Exhibit 99.1
FFBW, Inc. Announces Financial Results for the Three Months Ended March 31, 2022
Brookfield, WI, May 10, 2022 – FFBW, Inc. (Nasdaq: FFBW) (the “Company”), the parent company of First Federal Bank of Wisconsin (the “Bank”), a federally chartered stock savings bank offering full-service commercial banking, consumer banking and residential lending, today announced unaudited financial results for the three months ended March 31, 2022. For the three months ended March 31, 2022, net income was $567,000, or $0.09 per diluted share, compared to $670,000, or $0.10 per diluted share, for the three months ended March 31, 2021, a 15.4% decrease quarter to quarter. For the three months ending March 31, 2022, the dilutive weighted average shares outstanding were 6,105,000 compared to 6,662,000 for the three months ended March 31, 2021.
Share Repurchase Program
Following the completion of our second repurchase program in March of 2022, the Company’s Board of Directors authorized a new stock repurchase program of up to 10% of the Company’s outstanding shares of stock.
Financial Highlights at March 31, 2022
| • | At March 31, 2022, the Company’s tangible book value per share was $13.89. | |
| • | At March 31, 2022, the allowance for loan loss was 1.09% of total loans and 873.0% of non-performing loans. | |
| • | At March 31, 2022, the Bank has no other real estate owned (OREO). | |
Edward H. Schaefer, President and CEO, stated, “Although the positive impacts of PPP and the significant mortgage refinance activity that influenced earnings for the quarter ending March 31, 2021 did not recur during the current quarter, our ability to grow our loan portfolio over the last twelve months as well as execute our share buyback programs allowed us to keep earnings per share in line quarter to quarter. Our goal for 2022 will be to continue to profitably grow our small business banking platform. Additionally, with our recently approved stock repurchase plan, we hope to continue to buy back shares in an accretive manner. These efforts in 2022 should positively grow the company’s tangible book value on a per share basis to benefit all of our stakeholders.”
Income Statement and Balance Sheet Overview
Total interest and dividend income decreased $356,000 or 11.2%, to $2.8 million for the three months ended March 31, 2022, compared to $3.2 million for the three months ended March 31, 2021. Average interest-earning assets increased $9.7 million, or 3.1%, to $320.7 million for the three months ended March 31, 2022, compared to $311.0 million for the three months ended March 31, 2021, and the weighted average yield on interest-earning assets decreased 58 basis points when comparing the 2022 and 2021 periods. The decrease in average yield was primarily the result of a lack of PPP fees during the current quarter.

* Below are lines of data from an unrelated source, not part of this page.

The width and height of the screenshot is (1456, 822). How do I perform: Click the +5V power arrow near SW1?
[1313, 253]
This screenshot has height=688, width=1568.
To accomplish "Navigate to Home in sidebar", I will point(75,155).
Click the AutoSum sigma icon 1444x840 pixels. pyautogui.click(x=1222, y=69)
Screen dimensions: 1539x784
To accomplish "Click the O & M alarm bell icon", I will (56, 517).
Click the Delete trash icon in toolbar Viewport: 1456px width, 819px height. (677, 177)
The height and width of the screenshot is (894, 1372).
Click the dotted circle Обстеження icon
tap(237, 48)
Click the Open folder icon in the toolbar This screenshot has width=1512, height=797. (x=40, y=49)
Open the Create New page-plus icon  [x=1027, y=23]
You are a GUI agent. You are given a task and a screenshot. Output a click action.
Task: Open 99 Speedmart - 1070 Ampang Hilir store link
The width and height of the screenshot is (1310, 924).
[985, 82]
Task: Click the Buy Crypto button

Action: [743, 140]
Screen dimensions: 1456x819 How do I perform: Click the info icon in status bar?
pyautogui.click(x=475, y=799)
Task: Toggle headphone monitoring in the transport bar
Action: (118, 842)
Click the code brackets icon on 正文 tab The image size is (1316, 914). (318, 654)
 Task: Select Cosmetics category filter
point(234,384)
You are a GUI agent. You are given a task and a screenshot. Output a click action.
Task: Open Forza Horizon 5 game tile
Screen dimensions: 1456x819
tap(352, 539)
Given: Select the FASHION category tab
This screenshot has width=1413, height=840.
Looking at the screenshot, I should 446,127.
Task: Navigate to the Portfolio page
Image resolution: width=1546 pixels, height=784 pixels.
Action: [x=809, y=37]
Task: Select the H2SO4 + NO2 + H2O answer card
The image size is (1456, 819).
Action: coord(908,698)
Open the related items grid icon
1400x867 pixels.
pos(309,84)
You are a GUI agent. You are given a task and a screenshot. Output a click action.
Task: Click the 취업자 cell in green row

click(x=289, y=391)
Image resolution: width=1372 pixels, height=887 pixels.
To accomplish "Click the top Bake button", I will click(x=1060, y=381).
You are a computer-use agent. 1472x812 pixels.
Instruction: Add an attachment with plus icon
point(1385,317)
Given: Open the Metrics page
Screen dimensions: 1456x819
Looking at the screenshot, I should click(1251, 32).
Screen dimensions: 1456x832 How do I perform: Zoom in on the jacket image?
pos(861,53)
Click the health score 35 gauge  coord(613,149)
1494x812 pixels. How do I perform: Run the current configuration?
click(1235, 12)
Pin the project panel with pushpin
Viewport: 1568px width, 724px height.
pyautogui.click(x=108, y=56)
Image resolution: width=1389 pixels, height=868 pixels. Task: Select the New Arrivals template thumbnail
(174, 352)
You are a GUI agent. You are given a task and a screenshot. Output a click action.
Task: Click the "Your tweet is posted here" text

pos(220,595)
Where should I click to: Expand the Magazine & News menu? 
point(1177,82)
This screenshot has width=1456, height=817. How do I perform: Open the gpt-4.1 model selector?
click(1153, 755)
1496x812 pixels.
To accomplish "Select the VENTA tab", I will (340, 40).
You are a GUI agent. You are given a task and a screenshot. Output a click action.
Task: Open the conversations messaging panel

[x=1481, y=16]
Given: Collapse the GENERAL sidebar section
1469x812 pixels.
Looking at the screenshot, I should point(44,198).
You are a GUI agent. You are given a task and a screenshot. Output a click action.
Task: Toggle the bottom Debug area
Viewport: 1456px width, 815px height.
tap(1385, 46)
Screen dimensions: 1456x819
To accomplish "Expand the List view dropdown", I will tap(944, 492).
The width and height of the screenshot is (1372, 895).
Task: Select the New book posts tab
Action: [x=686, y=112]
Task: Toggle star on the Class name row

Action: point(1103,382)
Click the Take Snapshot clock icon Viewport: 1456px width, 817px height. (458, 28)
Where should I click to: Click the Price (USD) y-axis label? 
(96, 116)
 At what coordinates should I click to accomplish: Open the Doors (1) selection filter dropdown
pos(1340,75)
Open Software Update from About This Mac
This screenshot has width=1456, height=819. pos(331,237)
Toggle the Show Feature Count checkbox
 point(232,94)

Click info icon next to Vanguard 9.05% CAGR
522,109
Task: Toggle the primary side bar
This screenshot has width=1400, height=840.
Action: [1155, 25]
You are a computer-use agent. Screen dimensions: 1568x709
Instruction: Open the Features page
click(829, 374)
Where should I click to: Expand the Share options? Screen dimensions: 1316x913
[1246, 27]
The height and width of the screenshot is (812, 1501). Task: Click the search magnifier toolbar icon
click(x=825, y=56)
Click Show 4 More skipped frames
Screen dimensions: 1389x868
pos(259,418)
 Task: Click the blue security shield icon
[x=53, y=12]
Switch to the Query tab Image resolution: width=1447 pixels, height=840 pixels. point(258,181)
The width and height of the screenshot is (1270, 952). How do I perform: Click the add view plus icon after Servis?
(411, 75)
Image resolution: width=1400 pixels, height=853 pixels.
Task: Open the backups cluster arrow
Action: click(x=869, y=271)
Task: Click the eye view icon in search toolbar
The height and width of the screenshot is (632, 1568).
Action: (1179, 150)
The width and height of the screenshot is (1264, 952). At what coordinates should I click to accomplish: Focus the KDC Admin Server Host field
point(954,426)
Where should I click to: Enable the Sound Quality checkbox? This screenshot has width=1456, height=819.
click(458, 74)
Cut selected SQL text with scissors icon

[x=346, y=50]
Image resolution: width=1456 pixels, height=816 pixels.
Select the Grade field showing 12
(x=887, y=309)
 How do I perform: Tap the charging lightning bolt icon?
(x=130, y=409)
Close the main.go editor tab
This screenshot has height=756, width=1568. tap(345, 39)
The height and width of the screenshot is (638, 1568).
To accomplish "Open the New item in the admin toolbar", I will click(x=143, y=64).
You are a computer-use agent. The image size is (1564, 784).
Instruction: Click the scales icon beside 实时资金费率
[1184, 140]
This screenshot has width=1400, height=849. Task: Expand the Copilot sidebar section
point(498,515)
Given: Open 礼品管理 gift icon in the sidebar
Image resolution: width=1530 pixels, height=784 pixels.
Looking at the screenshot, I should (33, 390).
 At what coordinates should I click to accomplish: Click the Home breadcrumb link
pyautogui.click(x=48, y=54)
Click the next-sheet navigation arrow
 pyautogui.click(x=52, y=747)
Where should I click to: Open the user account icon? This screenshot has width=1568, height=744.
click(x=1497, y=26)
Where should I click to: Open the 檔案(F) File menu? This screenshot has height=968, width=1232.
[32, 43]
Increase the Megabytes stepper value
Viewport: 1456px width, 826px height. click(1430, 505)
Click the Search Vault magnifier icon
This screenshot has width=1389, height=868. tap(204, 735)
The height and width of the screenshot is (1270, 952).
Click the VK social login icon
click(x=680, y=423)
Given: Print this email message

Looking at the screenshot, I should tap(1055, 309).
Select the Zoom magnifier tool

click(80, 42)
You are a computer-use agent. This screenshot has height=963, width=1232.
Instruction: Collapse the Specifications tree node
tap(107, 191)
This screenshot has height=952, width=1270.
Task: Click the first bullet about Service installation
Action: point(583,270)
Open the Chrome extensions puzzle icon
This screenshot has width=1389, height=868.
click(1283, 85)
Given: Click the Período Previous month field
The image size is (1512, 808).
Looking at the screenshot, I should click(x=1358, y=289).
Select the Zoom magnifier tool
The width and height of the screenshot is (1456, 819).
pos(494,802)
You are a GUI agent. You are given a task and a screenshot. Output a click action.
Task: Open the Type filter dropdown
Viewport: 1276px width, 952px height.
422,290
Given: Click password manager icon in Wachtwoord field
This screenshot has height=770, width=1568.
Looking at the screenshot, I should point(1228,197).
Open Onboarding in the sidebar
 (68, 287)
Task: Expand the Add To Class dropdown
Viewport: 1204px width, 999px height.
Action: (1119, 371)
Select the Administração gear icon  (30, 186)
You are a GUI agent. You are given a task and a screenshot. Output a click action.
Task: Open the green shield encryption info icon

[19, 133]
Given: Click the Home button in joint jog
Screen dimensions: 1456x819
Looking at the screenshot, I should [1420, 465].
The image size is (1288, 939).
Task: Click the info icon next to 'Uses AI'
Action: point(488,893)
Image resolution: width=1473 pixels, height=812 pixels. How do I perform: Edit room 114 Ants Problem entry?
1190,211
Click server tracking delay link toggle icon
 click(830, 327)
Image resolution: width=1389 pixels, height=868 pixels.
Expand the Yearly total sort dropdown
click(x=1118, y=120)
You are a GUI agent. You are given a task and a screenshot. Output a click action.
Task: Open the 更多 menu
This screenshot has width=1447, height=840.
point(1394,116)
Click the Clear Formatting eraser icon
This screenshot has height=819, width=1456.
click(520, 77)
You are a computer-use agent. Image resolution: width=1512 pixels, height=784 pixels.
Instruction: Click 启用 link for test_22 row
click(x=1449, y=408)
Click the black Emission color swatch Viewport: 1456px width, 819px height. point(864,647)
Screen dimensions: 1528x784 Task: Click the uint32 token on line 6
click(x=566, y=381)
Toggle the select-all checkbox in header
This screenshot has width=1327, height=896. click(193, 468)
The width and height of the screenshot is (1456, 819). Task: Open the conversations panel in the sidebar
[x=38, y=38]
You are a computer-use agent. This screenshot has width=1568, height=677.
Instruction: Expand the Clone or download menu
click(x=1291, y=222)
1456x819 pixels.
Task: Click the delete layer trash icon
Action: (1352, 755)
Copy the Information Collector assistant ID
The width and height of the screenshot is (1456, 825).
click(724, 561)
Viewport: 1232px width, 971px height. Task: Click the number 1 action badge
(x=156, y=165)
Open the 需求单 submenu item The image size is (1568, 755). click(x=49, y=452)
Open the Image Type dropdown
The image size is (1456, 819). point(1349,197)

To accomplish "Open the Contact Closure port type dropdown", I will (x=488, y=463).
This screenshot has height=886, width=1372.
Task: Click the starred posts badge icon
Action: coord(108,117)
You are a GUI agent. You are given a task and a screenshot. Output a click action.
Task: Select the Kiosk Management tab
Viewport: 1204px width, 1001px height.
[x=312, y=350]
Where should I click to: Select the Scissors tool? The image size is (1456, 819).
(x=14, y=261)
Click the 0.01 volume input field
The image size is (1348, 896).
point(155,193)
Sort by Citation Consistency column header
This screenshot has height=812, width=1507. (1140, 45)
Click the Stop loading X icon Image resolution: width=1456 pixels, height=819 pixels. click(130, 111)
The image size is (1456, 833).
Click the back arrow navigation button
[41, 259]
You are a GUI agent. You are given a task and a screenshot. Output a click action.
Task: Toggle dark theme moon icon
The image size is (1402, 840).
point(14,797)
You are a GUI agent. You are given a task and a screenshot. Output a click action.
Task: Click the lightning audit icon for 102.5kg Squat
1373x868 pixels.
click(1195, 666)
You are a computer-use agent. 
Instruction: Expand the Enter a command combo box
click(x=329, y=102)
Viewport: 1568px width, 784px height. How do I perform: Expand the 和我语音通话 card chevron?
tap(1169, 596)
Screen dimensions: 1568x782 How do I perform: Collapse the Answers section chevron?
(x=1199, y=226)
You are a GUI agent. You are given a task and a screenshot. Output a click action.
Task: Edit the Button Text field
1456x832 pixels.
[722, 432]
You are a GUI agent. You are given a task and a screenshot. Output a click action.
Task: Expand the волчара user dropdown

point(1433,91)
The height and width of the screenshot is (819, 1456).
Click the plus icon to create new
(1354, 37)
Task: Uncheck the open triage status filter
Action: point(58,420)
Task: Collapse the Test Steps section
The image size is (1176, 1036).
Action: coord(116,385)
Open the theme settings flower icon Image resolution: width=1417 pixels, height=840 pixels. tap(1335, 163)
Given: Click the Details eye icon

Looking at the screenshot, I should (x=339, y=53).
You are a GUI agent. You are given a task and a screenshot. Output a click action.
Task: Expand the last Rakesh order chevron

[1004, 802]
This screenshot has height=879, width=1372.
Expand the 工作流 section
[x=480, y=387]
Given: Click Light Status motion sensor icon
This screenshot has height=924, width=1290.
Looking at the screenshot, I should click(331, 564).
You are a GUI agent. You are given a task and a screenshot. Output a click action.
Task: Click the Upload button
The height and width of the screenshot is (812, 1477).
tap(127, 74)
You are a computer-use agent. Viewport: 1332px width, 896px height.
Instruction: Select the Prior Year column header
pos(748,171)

Total interest expense decreased $69,000, or 25.9%, to $197,000 for the three months ended March 31, 2022, compared to $266,000 for the three months ended March 31, 2021. Average interest-bearing liabilities increased $24.6 million, or 13.7%, to $204.5 million for the three months ended March 31, 2022, from $179.9 million for the three months ended March 31, 2021. The rate paid on interest-bearing liabilities decreased 21 basis points to 0.39% for the three months ended March 31, 2022, compared to 0.60% for the three months ended March 31, 2021.
Net interest margin was 3.30% for the three months ended March 31, 2022, compared to 3.78% for the three months ended March 31, 2021.
The loan loss provision was $0 for both the three months ended March 31, 2022, and 2021. At March 31, 2022, our allowance for loan loss was $2.4 million, or 1.09%, of total loans.